Yet the credit card system today generates $1.2 trillion in credit card debt in the United States, $10,000 of average debt per household, and consumers also pay $15 billion in extra fees, late fees per year. This is not just a feature of the financial system, as we'll talk about in a second. There is a better way. If you want to understand the mindset of credit card companies, think about the way in which they all squirmed when late fee legislation was being talked about. They do not understand how you can deliver credit products to consumers without crutches like late fees. This is the system that they like, and we think it's ripe for change. What does that change? It's called Affirm. These are not structural requirements. You do not need that level of balance in the United States.
You do not need those levels of fees in order to deliver consumer credit in this country. What do we do that is different? Our product gives consumers a way to buy the things they want and need and pay for it over time without the fear of revolving debt, without late fees or any other gotchas and tricks that credit cards often rely on. Our incentives, therefore, are aligned with the consumer. We can only make money when consumers pay us back. We have a vested interest in ensuring that we extend credit to consumers who have the capacity, willingness, and likelihood to repay us. Because we do not charge things like late fees and because we do not have delinquencies that drive additional interest income like credit cards, we must take the underwriting challenge very seriously, and we do.
Because we have built a network that connects consumers and merchants together, we can also bring compelling offers to consumers that they won't be able to get in other terms. A fact we like to talk about is the traditional credit networks separate out the cost to the consumer with the cost to the merchant, and Affirm is able to combine the two, bringing special promotional financing offers to consumers in a way that's honest and transparent. The other thing about our product that's really important is that there is no compound interest, and these are all closed-end installment loans. We say that a lot, but the thing that's important to know about that is that means that every day our products are amortizing very quickly.
That is beneficial to us as a company, and I'll explain a little bit more in a second, but it's beneficial to consumers too. It's what helps keep them paying off their obligations very quickly. Think about what that means if you compare us to credit cards. Underwriting credit cards, you're used to having an open line of credit, a revolving limit, say $30,000. We approve every transaction at Affirm. Every time a consumer would like to purchase something, we have to approve the transaction. It's about a $300 average at Affirm. We have a simple interest or no interest product. Importantly, when the consumer checks out, they see an interest amount that is capped. That is to say, if for some reason the consumer misses a payment, there's no additional interest that we can earn.

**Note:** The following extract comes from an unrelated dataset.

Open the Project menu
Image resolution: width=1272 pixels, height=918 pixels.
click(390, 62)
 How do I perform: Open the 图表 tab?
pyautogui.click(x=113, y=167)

We've taken that incentive away from us to ensure that we never profit off of a consumer's misfortune or mistake. It stands in stark contrast to credit cards, which, of course, know that delinquencies drive additional interest income. We never charge any late fees or junk fees, no reminder fees or snooze fees here at Affirm. We are built around an honest and upfront understanding of the cost of credit when you check out, and we bring the merchant into the mix, unlike credit cards. 25% of our business in fiscal Q3 had the merchant funding 0% APR incentives, which really do allow merchants to drive outsized benefit and consumers to benefit from that. Bottom line, we're aligned to consumers in how we've built our product. It's not just a thing about words on a piece of paper and preaching against what credit cards are.

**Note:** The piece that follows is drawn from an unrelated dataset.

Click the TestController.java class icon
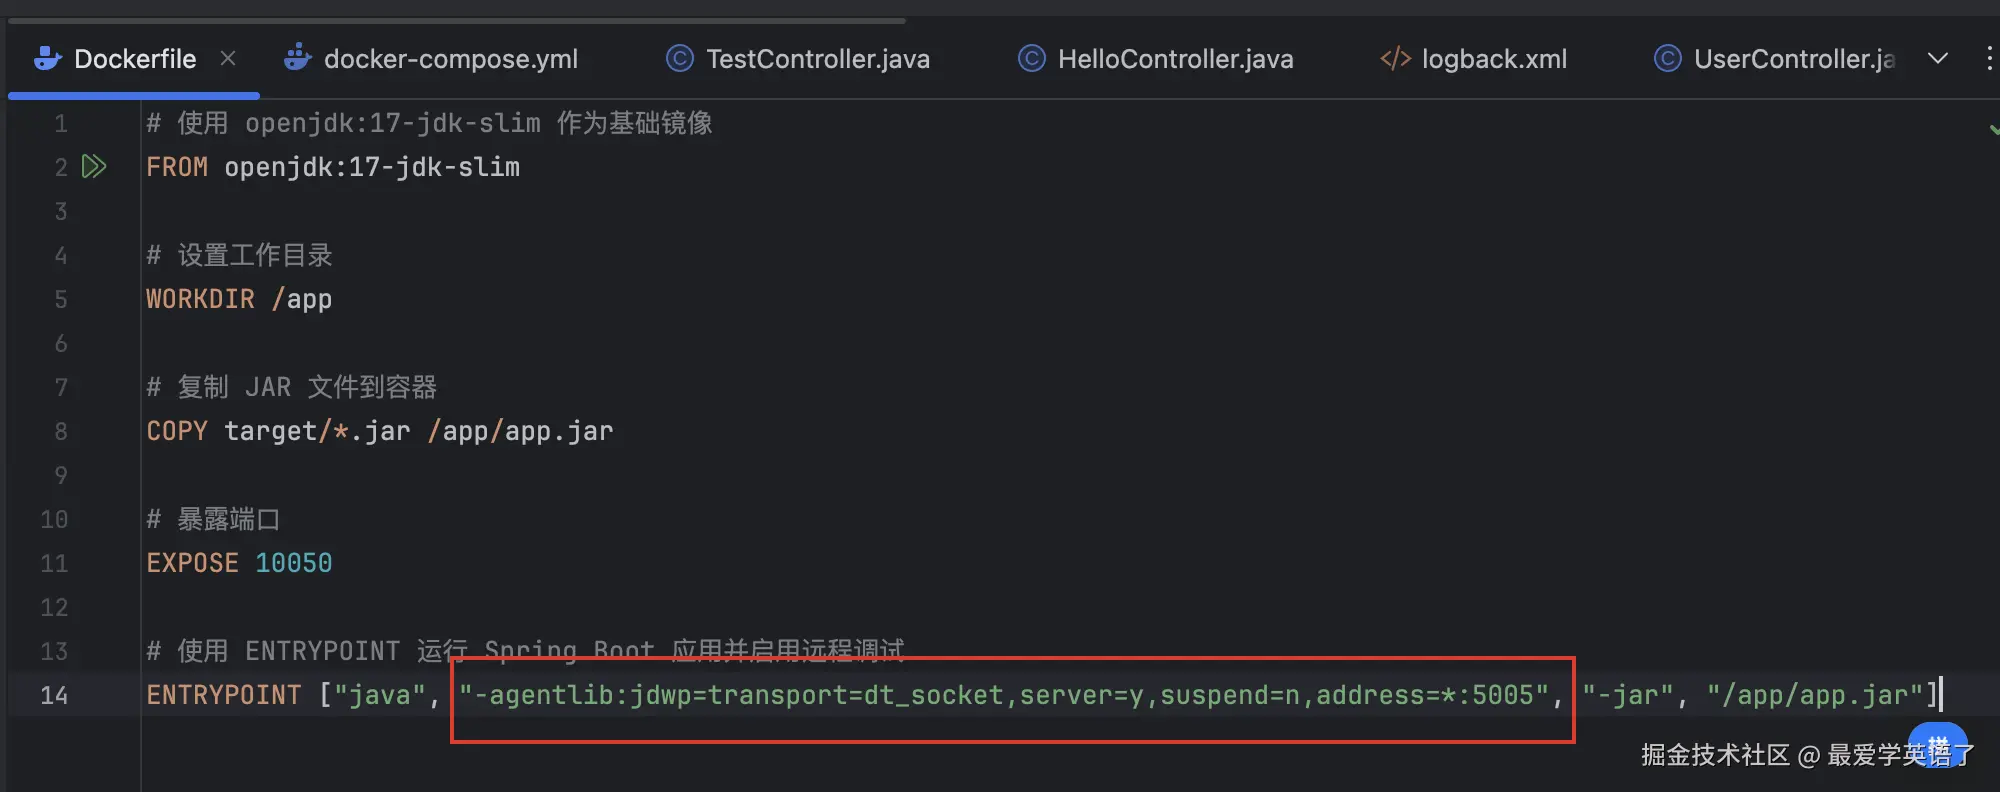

It is broad-based in its adoption. We are seeing and witnessing a secular shift in how consumers consume credit in the United States. Here at Affirm, we're up to over 20 million users. If you survey consumers writ large, 3/4 of them would have delayed a purchase had they not used Affirm. Over half of them prefer BNPL over credit cards, and 35% of consumers under the age of 30 do not even have a credit card. 52% of consumers avoid credit cards overall. These facts are obviously dynamic, and yet there's an underlying trend here. Consumers have experienced the perils of revolving credit in some form or fashion. A story I like to tell about this, if you allow it, I come from a very big family. I have nine siblings.
My mom, who was a breadwinner in my house, was a schoolteacher, and a schoolteacher in Texas, definitely not making a lot of money. When I joined Affirm, I found out, because she'd kept it a secret from me, that she had over $50,000 in credit card debt. And there's not a scenario in this world that she should have $50,000 in debt. How did it happen? It did not happen because she spent $50,000 on something. She began to revolve, and then the transactions compounded, and she put more on the card, and they compounded and revolved and added up. That experience is not an extreme outlier. A large portion of this country has a friend, a family member, a parent who has dealt with that, and that has left the younger generations wanting to find a better way. What does that mean?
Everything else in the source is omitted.